>>>>

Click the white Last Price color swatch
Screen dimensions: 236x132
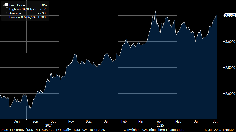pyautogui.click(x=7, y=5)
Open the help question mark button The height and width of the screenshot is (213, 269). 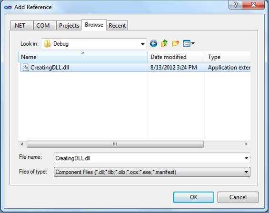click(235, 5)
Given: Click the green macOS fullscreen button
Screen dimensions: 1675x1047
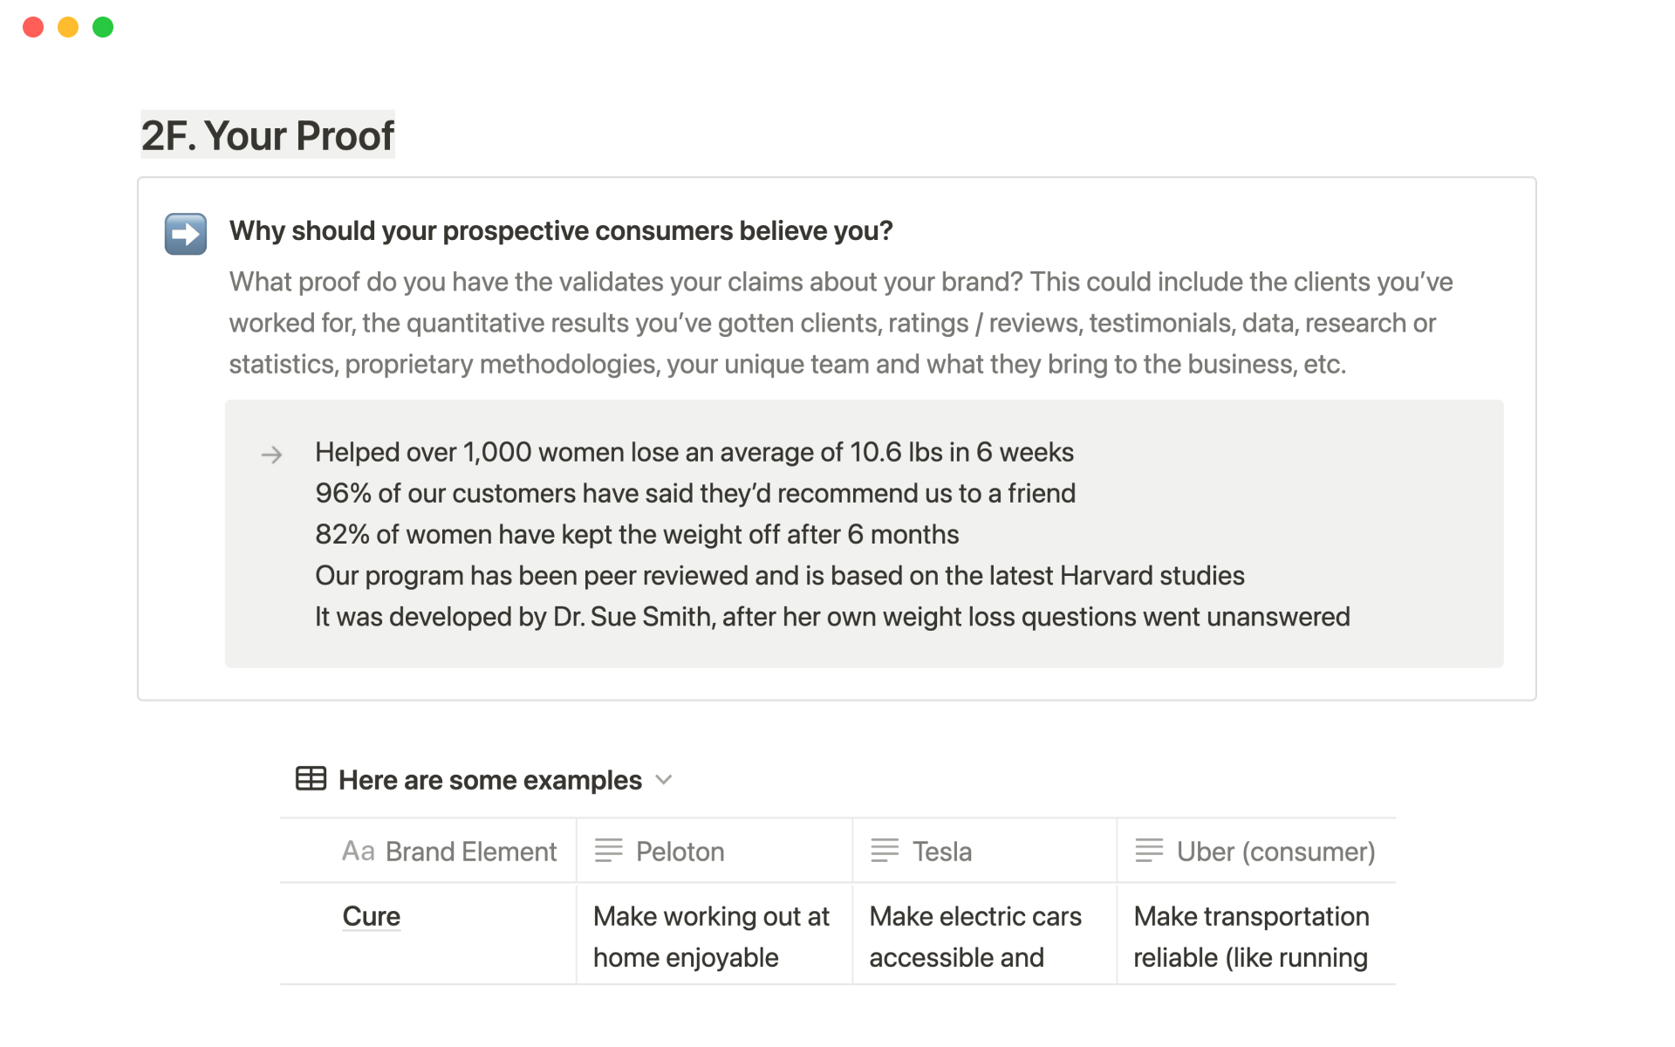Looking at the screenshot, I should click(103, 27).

<<<<
>>>>

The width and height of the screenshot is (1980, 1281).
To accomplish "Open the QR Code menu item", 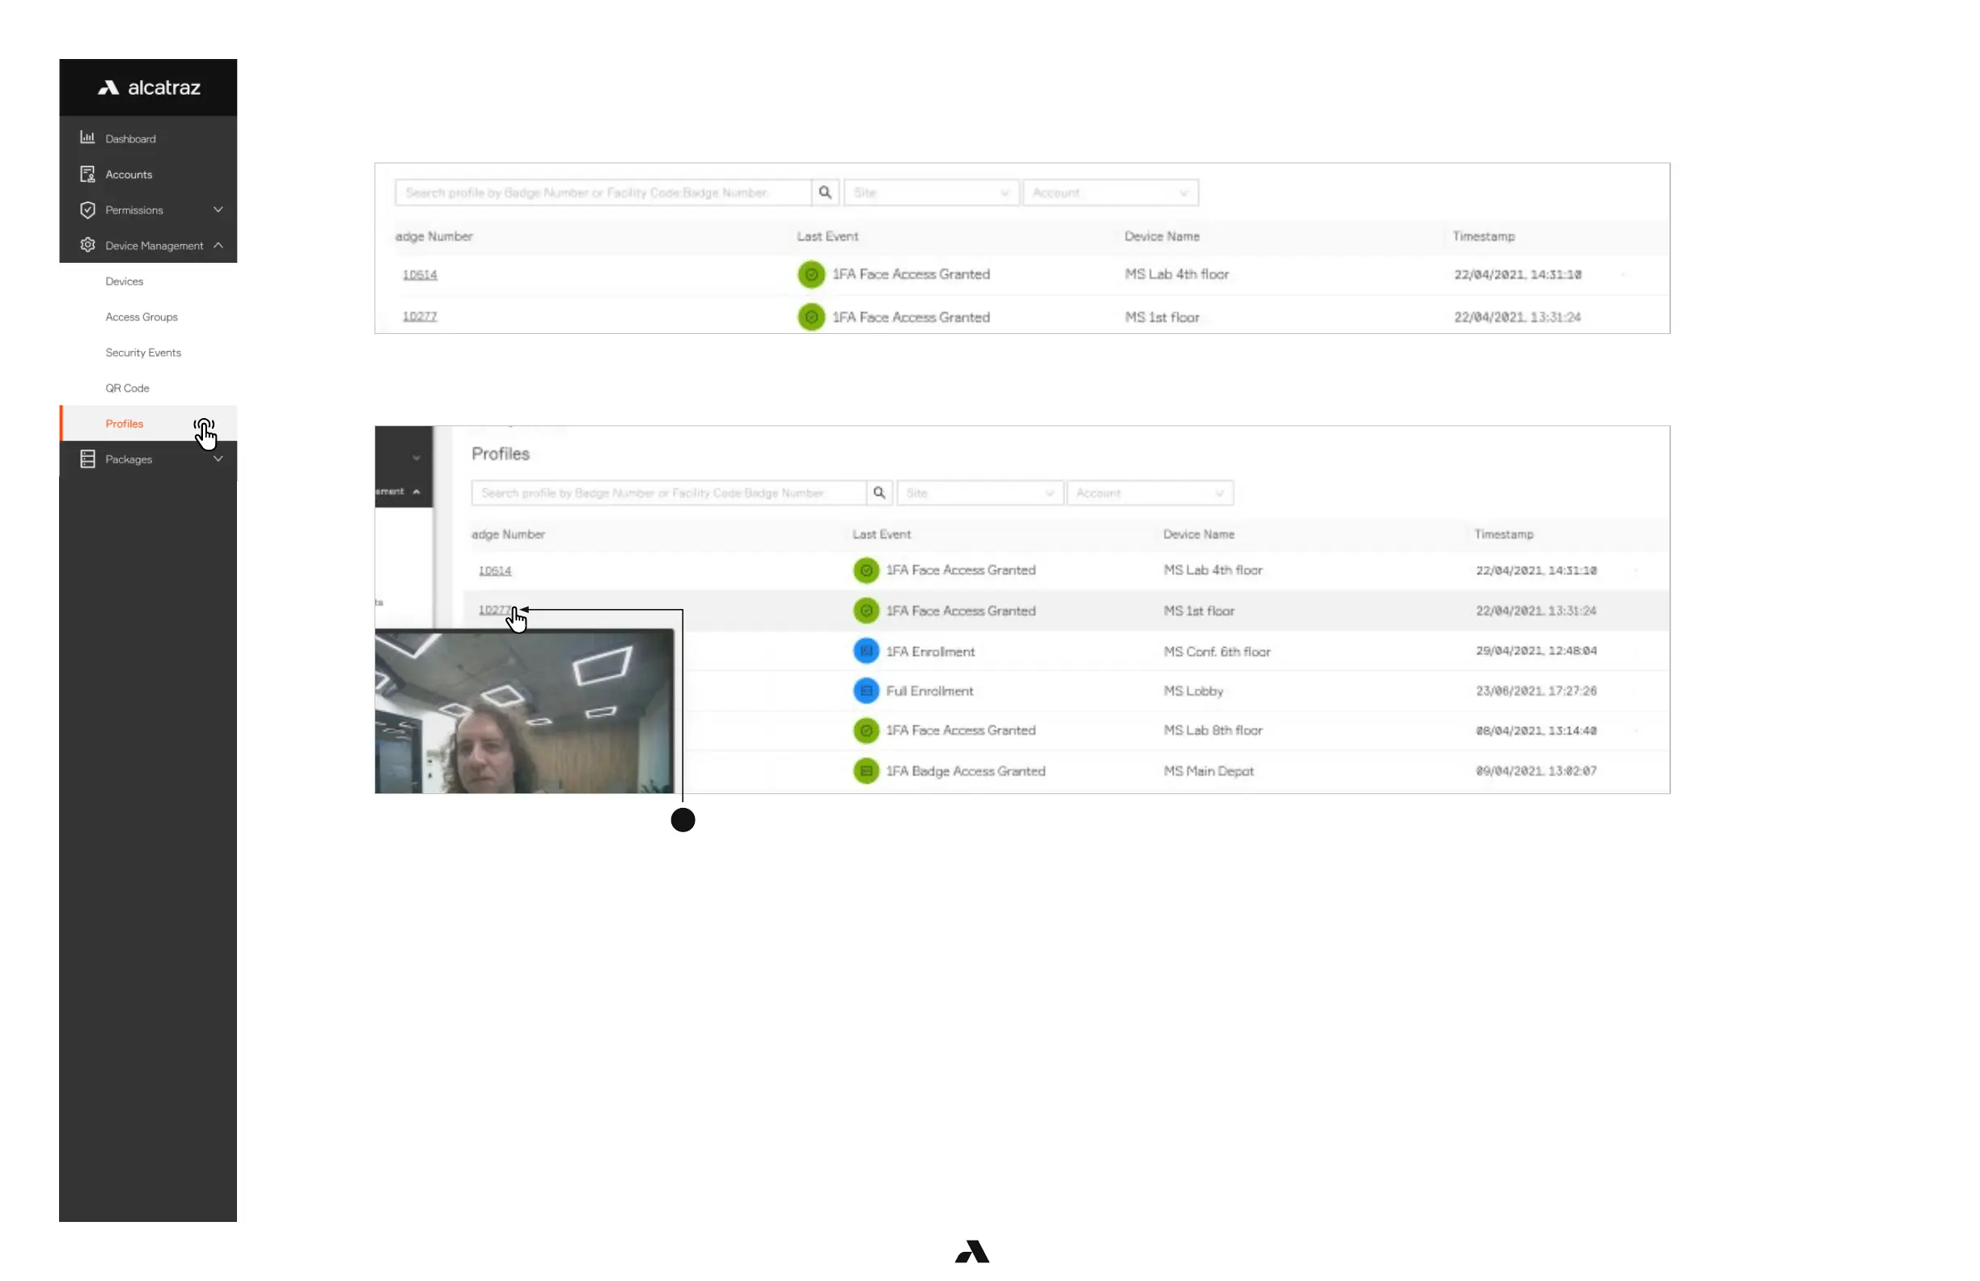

<<<<

# TASK
Copy everything from the line containing "The width and" down to the line containing "the QR Code", both included, leaving out the pictures.

# TASK OUTPUT
The width and height of the screenshot is (1980, 1281).
To accomplish "Open the QR Code menu item", 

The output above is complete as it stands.